• SOURCE PASSAGE:
Summary of this case from Truckenbrodt v. CBE Grp.Opinion
19-CV-4672(JS)(ST)
10-05-2020
APPEARANCES For Plaintiff: Jonathan M. Cader, Esq. David M. Barshay, Esq. Barshay Sanders, PLLC 100 Garden City Plaza, Suite 500 Garden City, New York 11530 For Defendant: Andrew W. Gefell, Esq. Abrams Garfinkel Margolis Bergson, LLP 1430 Broadway, 17th Floor New York, New York 10018
MEMORANDUM & ORDER
APPEARANCES
For Plaintiff: Jonathan M. Cader, Esq.
David M. Barshay, Esq.
Barshay Sanders, PLLC
100 Garden City Plaza, Suite 500
Garden City, New York 11530 For Defendant: Andrew W. Gefell, Esq.

• INSTRUCTIONS FOR THE TASK: Can you reproduce the case header above word for word, from its first line to its last?

• DATA SHOWN:
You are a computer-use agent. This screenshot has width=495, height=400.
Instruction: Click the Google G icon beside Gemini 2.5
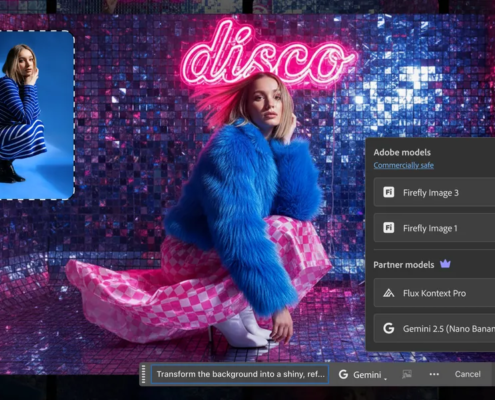coord(388,328)
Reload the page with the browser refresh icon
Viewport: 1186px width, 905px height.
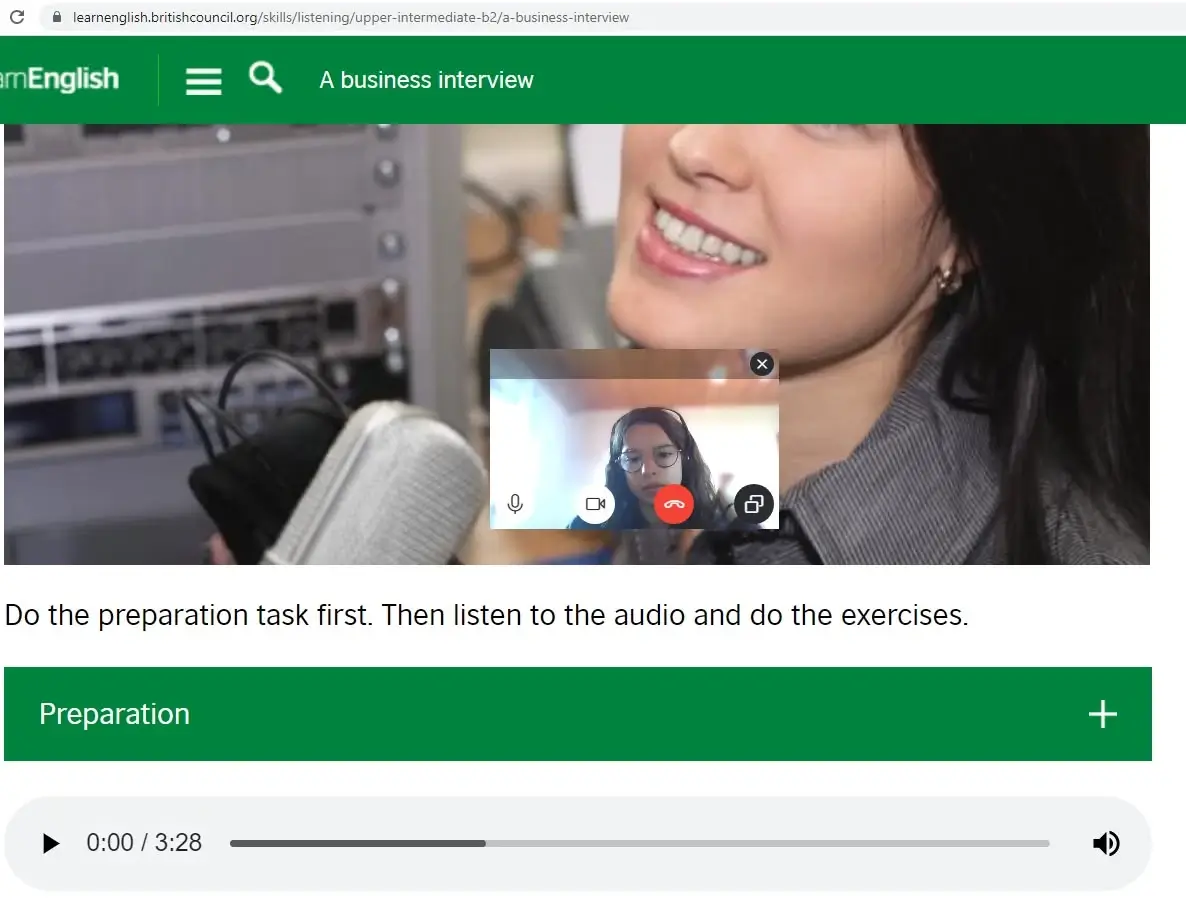(17, 17)
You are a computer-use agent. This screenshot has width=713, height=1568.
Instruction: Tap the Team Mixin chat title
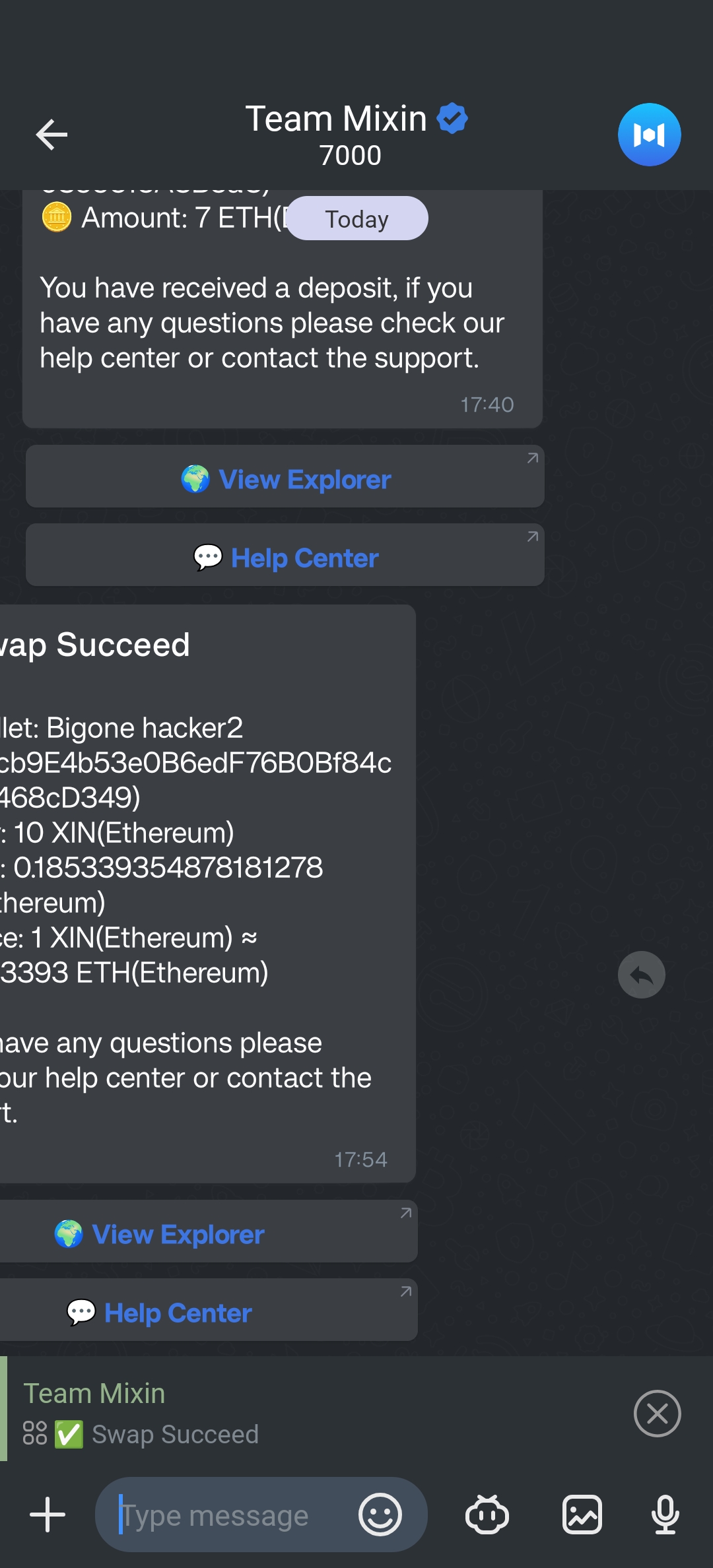[337, 119]
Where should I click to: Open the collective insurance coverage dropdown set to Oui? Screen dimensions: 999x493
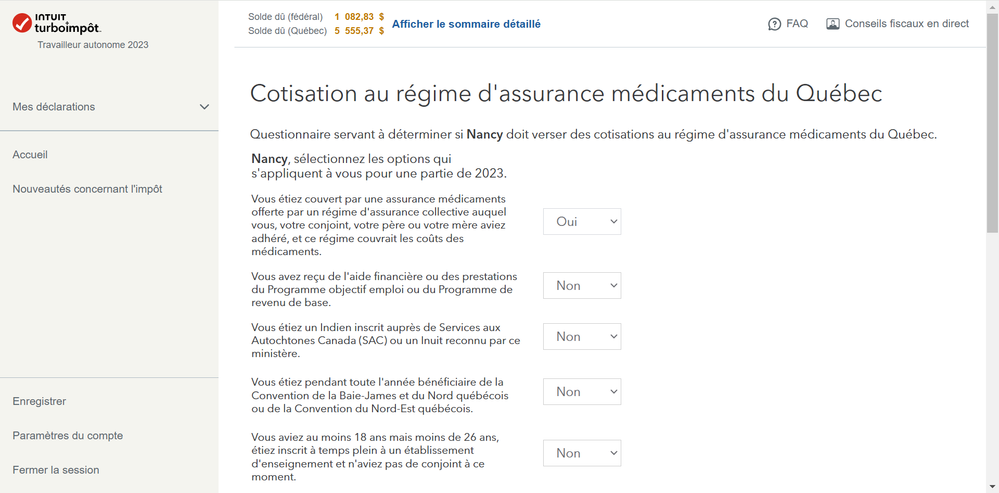tap(582, 221)
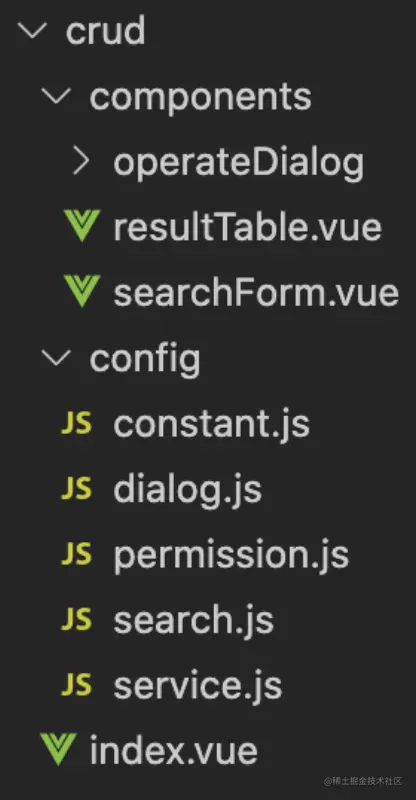Select the service.js file
This screenshot has height=800, width=416.
[198, 686]
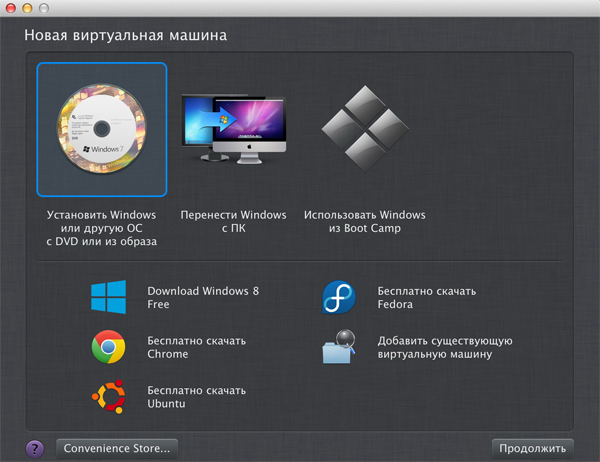The image size is (600, 462).
Task: Choose the Boot Camp diamond icon
Action: pos(364,129)

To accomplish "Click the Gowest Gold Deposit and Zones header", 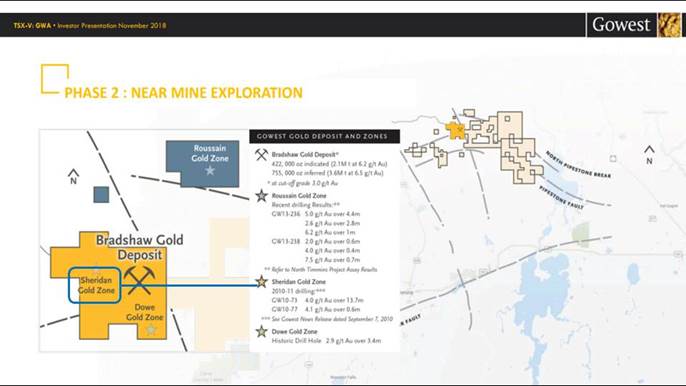I will point(324,136).
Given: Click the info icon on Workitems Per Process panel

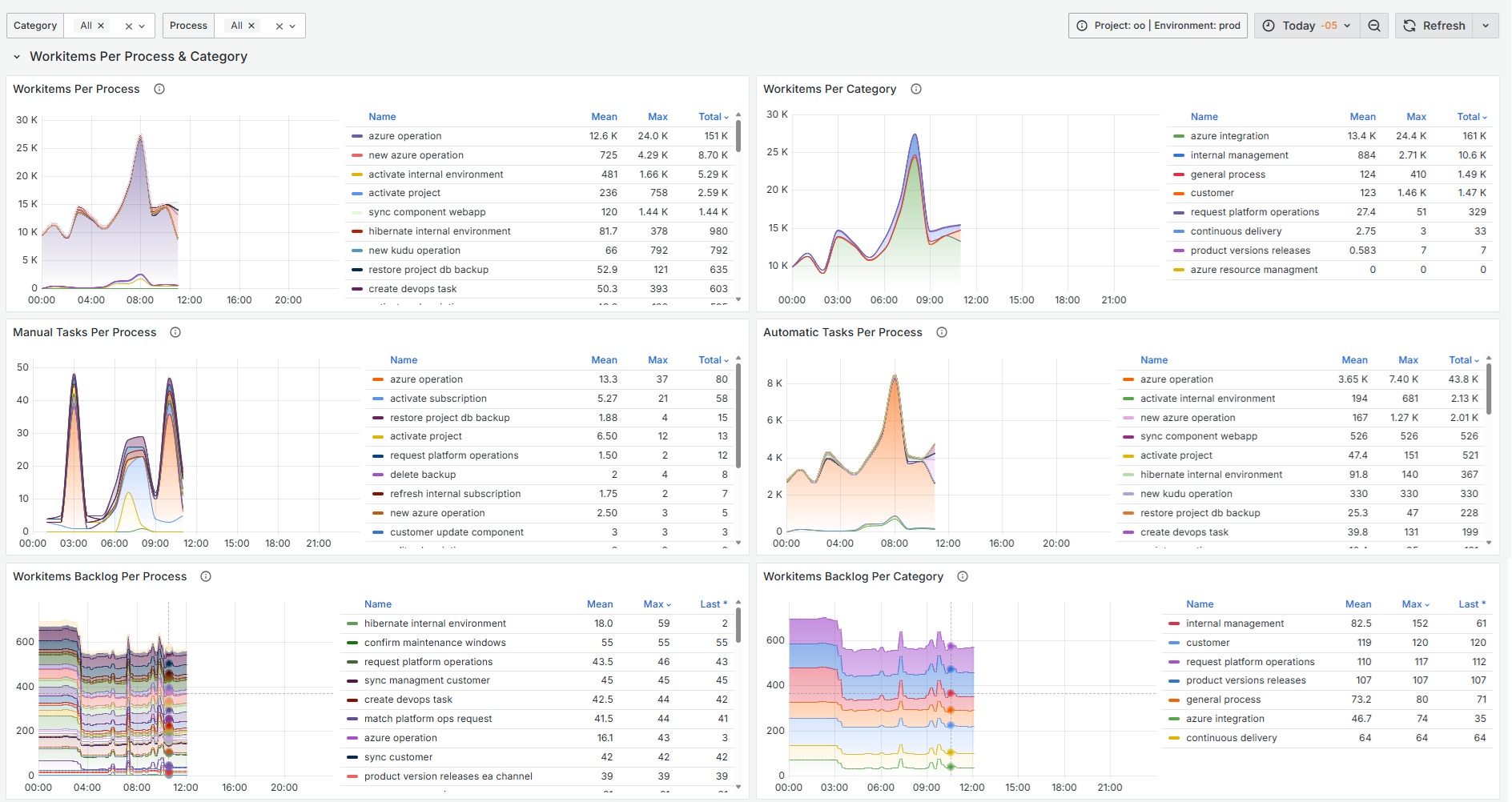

• TASK RESPONSE:
Summary of this case from Truckenbrodt v. CBE Grp.Opinion
19-CV-4672(JS)(ST)
10-05-2020
APPEARANCES For Plaintiff: Jonathan M. Cader, Esq. David M. Barshay, Esq. Barshay Sanders, PLLC 100 Garden City Plaza, Suite 500 Garden City, New York 11530 For Defendant: Andrew W. Gefell, Esq. Abrams Garfinkel Margolis Bergson, LLP 1430 Broadway, 17th Floor New York, New York 10018
MEMORANDUM & ORDER
APPEARANCES
For Plaintiff: Jonathan M. Cader, Esq.
David M. Barshay, Esq.
Barshay Sanders, PLLC
100 Garden City Plaza, Suite 500
Garden City, New York 11530 For Defendant: Andrew W. Gefell, Esq.